Scale Models of Nearodesic Polyhedron Hexayurt

Scale Models of Nearodesic Polyhedron Hexayurt

I’ve been going to Burning Man for a while now, and I, like pretty much everyone else out there, am enamored of the ideas of large-scale projects on the playa. This year, I’ve got a few people camping with me, and I figured a shade structure was in order. I’ve seen a lot of different designs, have experience quite a few of them, but none of them seemed to really match up with what I wanted from a structure. Here’s the list and my thoughts.
Geodesic Dome
I camped with a couple that built a moderately-sized one of these. It took them a solid day to put up, but when it was up, they did pretty well for themselves.
Pros: relatively cheap for the volume you get, sturdy even in high winds, tried and true.
Cons: Difficult to set up, hard to cover well, doesn’t even try to keep out dust, difficult to take down

Conduit Arch
This is the type of structure Jeff used to make. It went up in about 30 mins.
Pros: Very cheap for the volume you get. Very easy to set up and take down. Doesn’t fall over in wind.
Cons: Small footprint. Only keeps out sun, not dust. Bends quite a bit in high wind.

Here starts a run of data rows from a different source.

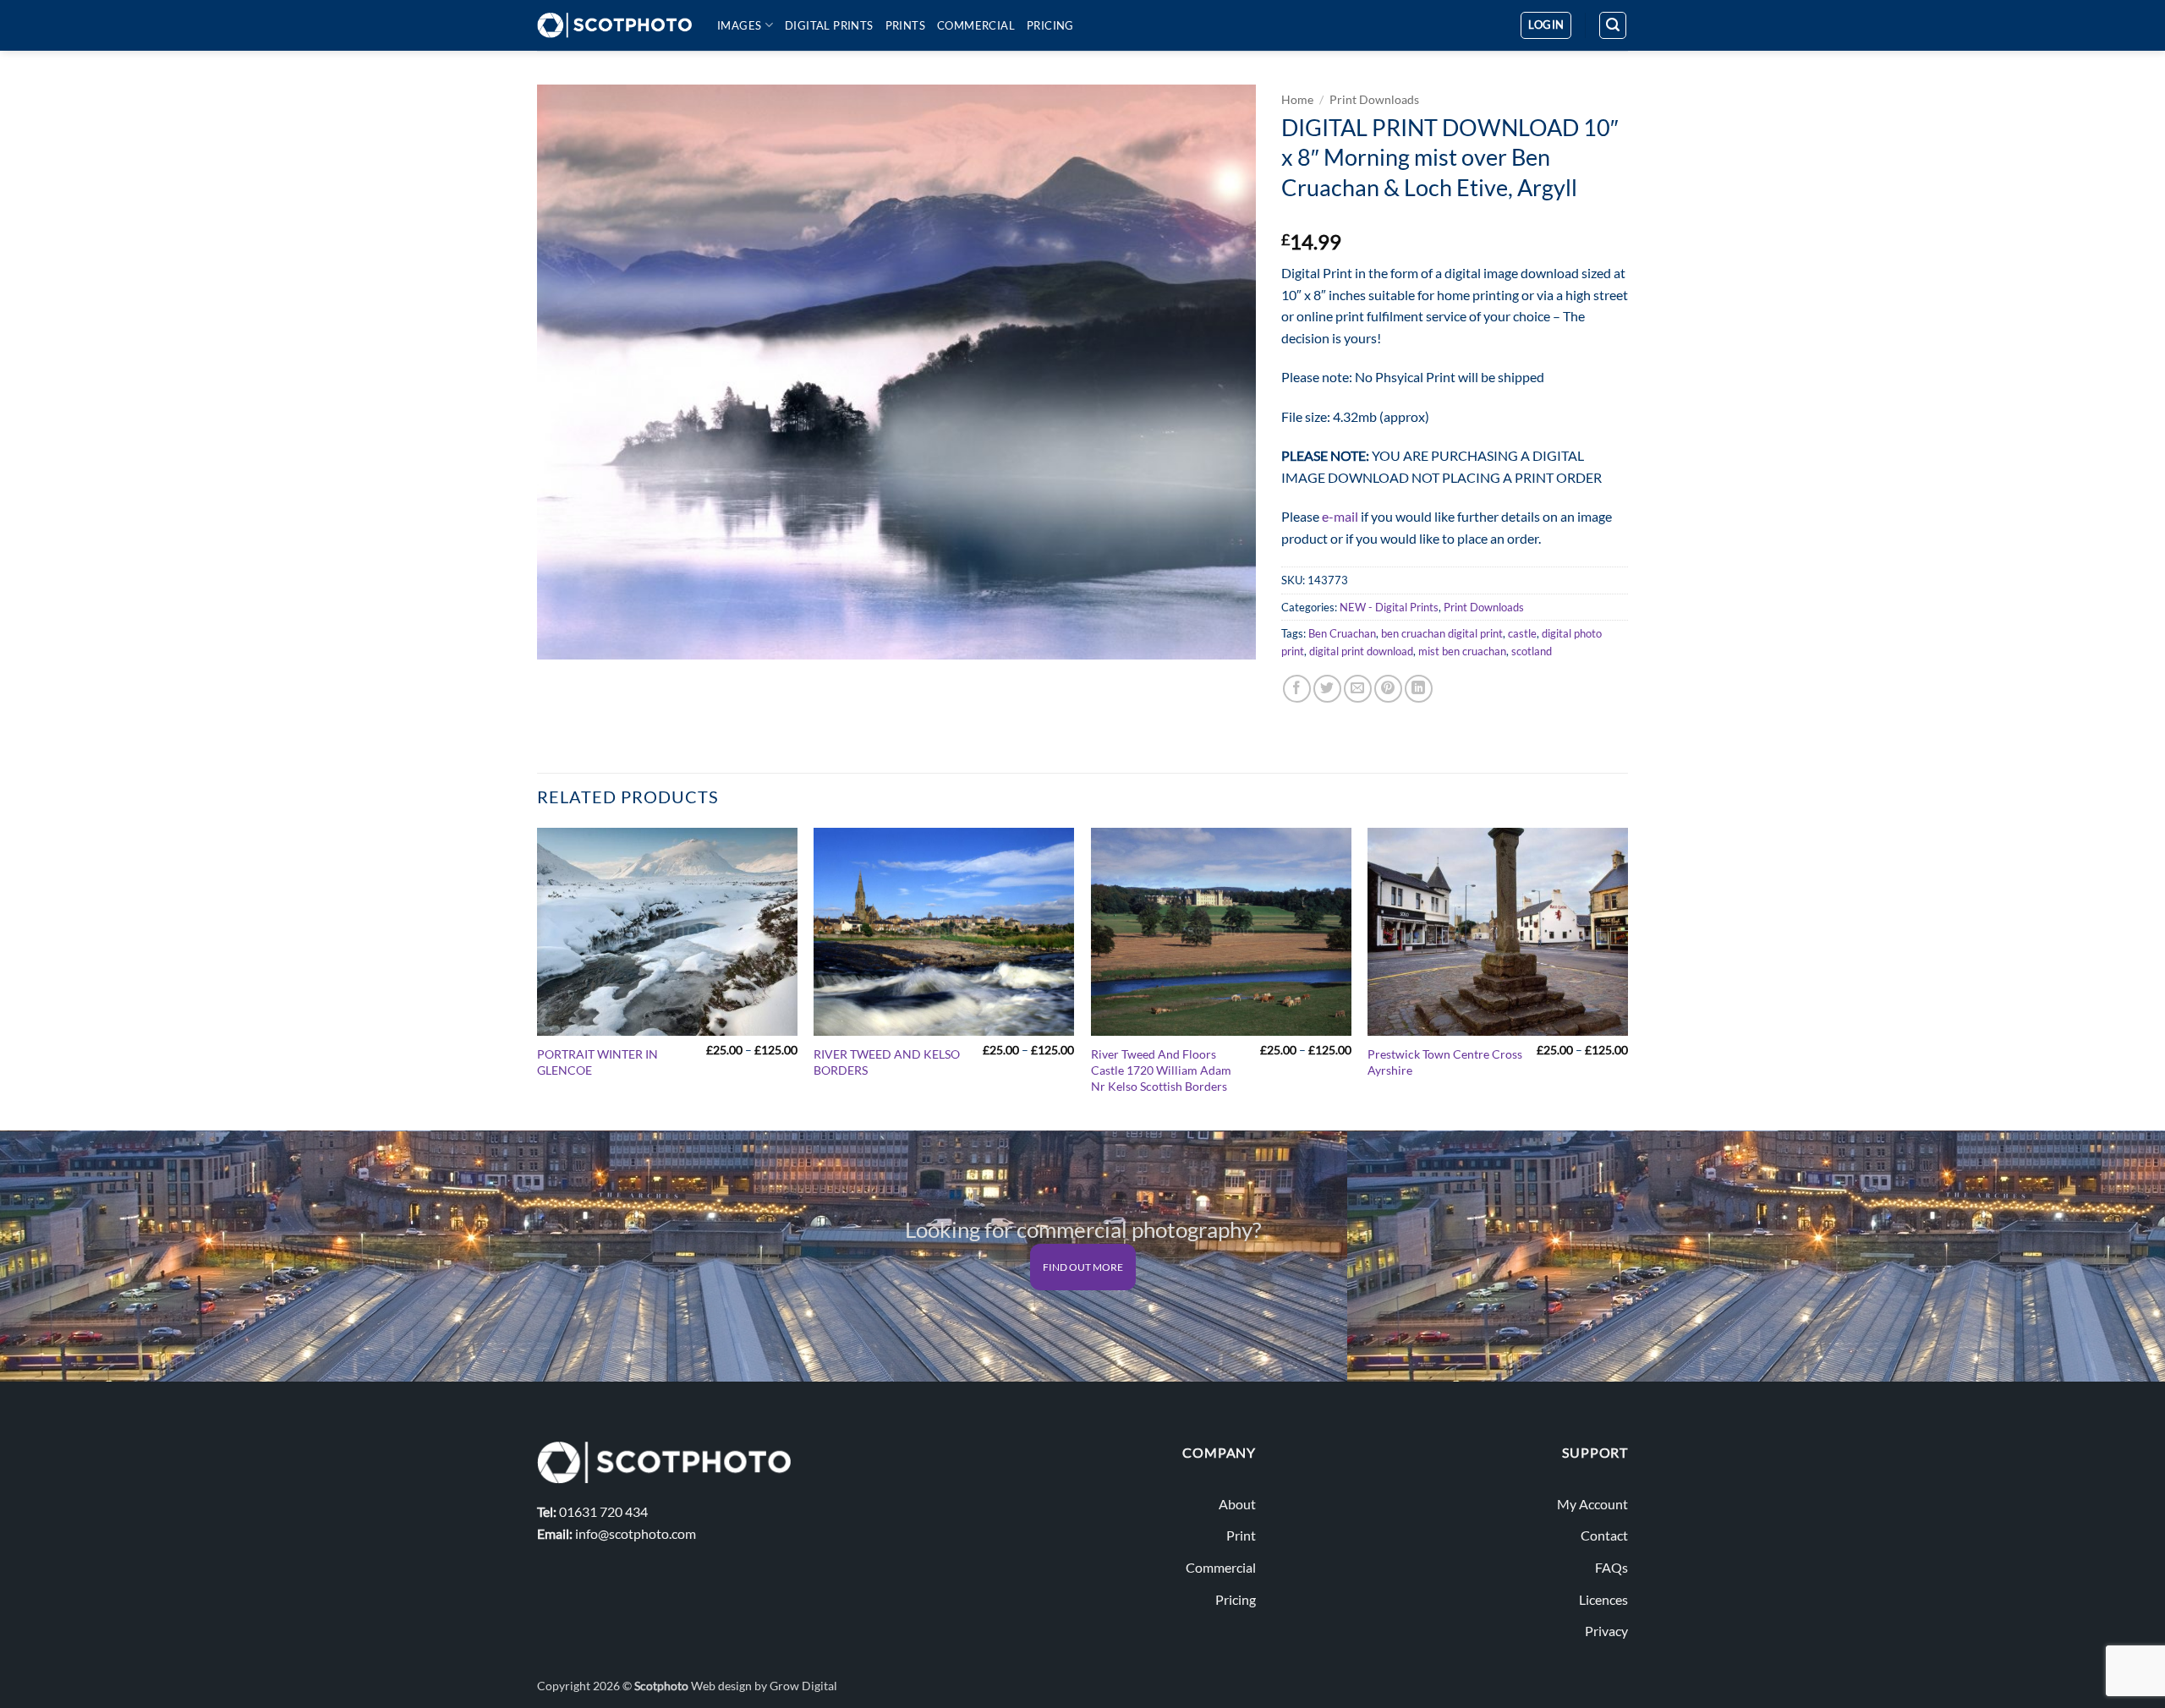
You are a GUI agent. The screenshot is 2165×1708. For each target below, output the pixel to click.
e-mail (1340, 516)
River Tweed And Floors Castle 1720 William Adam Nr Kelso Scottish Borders (1161, 1069)
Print (1241, 1535)
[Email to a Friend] (1358, 689)
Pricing (1050, 25)
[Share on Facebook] (1297, 689)
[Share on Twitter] (1327, 689)
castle (1522, 633)
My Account (1592, 1504)
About (1237, 1504)
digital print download (1361, 651)
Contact (1604, 1535)
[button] (1546, 25)
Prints (905, 25)
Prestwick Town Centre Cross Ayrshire (1445, 1062)
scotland (1531, 651)
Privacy (1606, 1631)
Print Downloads (1374, 100)
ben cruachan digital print (1442, 633)
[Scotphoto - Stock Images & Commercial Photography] (614, 25)
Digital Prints (829, 25)
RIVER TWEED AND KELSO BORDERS (887, 1062)
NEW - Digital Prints (1389, 607)
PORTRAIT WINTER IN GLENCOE (597, 1062)
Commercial (976, 25)
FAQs (1611, 1567)
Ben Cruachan (1342, 633)
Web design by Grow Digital (764, 1685)
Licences (1603, 1599)
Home (1297, 100)
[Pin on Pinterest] (1388, 689)
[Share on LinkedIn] (1419, 689)
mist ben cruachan (1462, 651)
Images (739, 25)
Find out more (1083, 1267)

These have become a pretty common sight on the playa. I’ve never been in one, but I’ve heard good things.
Pros: Keep out heat, dust, wind, and sunshine. Easy to set up. No flex even in high wind.
Cons: Slightly more expensive than other options. Too short for me to stand up in (6’8″).

My personal tent is quite large, with a foyer-style setup, and 3 tent rooms around it. It provides adequate shade, but it does get really hot inside and it’s time to try something new. I was exploring larger hexayurts when I ran across this post: PDF. The design seems solid, though not geodesic, so not infinitely scalable. I decided to build some prototypes and see how the shape held up.

First, my girlfriend built the 4-sided paper example in the PDF. The design seemed solid, so we decided to keep going and make a bigger model.

I did the first design at about 1/12 scale using thin cardboard and scotch tape.

After that, I decided the cardboard one was still decent, so I pressed on with an actual scale model. As the final material is 4′x8′x1″, and something like foamcore, we decided to use foamcore as a test material. We got 6 sheets of 30″x40″x3/16″ material, which gives us a 3/16 scale model. Since the final one is going to be something like 22 feet across, this is still a decent-sized model. I followed hexayurt instructions and still used scotch tape for most of it, not wanting to go too far out of the realm of physics for the final result.

I have some concerns about the design.

Since the only thing holding the pieces together is tape, if the tape fails, it could be disastrous. Granted, I’ll be using extremely high-grade tape and taking recommendations from the whole of the internet on which tape to use, and maybe even doubling up, but even so, physics is physics, and I may get out there and the wind may tear this thing apart. I set up our industrial fan in front of the model and as long as there’s even light pressure on the dome downwards, it doesn’t show a hint of flex, blowing over, sliding, or anything. I think that as long as the tape holds, the shape is decently aerodynamic and shouldn’t be a huge, dangerous, fiberglass kite.

The main square on the top will be 11 feet off the ground. Holding it up, taping the sides, stopping it from blowing over, and stopping it from tearing apart all in playa wind conditions sounds line a nightmare in the making. So long as we don’t have constant wind, I think we could get the whole thing set up in 6 hours, easy, and I’m pretty sure we could do it in the dark if we had to. I think the design is flexible enough that small tape would hold at the start, and we could reinforce as time went on. I’ll be doing a trial run with cheaper tape as a test, but it won’t be on the playa and it won’t be 60mph winds, and it won’t be 100 degrees out.

Finally, I worry that the whole thing will be a big oven. People say the insulation is good and that the darkness is good, and that the whole thing can be aerated and swamp cooled and whatnot, but I worry that 8 hours of blazing sun will cook us. We’ll have 4 doors as options, but will it be enough? Time will tell. People survive in hexayurts, I assume the concept is the same.

I haven’t come up with a good name yet, icosayurt? tetrahedroyurt? Snub yurt?